──────── Records supplied

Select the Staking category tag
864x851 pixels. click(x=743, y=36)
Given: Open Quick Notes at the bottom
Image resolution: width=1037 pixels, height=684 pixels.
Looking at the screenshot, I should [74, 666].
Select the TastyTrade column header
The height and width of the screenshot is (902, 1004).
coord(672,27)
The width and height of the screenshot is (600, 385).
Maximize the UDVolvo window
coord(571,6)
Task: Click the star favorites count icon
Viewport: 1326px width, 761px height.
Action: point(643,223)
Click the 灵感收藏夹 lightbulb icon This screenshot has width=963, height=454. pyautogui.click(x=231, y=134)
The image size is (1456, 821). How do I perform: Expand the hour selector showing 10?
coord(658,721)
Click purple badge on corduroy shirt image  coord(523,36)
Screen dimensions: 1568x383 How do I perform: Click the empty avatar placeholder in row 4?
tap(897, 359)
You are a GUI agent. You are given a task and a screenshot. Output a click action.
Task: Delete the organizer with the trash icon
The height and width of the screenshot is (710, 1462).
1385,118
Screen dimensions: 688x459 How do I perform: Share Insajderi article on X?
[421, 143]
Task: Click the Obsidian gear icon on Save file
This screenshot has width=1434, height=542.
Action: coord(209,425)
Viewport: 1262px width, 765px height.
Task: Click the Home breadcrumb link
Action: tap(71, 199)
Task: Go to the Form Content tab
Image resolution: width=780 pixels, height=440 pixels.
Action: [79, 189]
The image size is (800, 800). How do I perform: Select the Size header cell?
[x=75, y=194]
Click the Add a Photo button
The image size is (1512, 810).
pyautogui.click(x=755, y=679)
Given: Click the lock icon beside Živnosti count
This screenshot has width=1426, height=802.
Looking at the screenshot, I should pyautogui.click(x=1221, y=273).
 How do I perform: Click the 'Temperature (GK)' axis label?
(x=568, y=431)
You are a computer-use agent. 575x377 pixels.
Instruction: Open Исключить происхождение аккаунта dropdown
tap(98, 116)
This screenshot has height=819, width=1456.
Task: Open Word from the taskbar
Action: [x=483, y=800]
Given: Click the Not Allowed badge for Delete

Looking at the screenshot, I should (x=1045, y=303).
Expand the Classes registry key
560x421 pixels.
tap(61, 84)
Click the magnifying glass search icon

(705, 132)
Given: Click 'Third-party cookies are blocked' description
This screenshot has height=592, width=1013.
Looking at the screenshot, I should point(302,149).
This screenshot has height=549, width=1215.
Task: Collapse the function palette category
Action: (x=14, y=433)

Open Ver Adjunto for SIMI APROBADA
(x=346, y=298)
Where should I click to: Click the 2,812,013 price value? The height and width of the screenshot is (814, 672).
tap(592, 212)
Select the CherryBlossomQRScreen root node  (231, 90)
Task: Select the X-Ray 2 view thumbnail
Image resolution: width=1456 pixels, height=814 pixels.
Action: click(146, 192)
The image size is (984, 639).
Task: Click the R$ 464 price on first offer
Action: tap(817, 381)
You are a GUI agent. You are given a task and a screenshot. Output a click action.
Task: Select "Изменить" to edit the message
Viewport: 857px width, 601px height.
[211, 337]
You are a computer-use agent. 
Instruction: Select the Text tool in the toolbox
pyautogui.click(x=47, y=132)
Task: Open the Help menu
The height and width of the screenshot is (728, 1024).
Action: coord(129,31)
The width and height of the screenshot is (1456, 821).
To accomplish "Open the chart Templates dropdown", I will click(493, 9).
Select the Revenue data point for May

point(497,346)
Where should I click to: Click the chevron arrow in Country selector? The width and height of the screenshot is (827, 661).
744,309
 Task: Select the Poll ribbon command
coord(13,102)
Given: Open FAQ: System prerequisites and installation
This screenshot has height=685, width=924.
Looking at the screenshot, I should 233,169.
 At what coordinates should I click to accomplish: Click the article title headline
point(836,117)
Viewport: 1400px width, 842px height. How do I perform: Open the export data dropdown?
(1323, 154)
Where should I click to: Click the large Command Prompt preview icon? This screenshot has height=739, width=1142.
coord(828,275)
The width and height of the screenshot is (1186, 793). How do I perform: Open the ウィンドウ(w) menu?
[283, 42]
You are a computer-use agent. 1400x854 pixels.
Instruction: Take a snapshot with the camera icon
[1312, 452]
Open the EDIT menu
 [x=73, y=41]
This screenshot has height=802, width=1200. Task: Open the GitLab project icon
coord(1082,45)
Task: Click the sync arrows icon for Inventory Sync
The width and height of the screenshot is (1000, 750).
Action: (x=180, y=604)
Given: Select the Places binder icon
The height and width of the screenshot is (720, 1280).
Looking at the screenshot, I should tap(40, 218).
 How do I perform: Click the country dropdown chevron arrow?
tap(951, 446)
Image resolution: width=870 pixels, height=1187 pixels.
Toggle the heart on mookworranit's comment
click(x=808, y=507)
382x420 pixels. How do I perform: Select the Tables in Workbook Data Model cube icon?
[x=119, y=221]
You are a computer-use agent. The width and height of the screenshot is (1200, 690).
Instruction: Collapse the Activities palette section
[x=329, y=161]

────────────────

### Work item:
Locate the word "computer" in the records above, and return each line that has it.

### Response area:
You are a computer-use agent. 575x377 pixels.
You are a computer-use agent. 
You are a computer-use agent. 1400x854 pixels.
You are a computer-use agent. The width and height of the screenshot is (1200, 690).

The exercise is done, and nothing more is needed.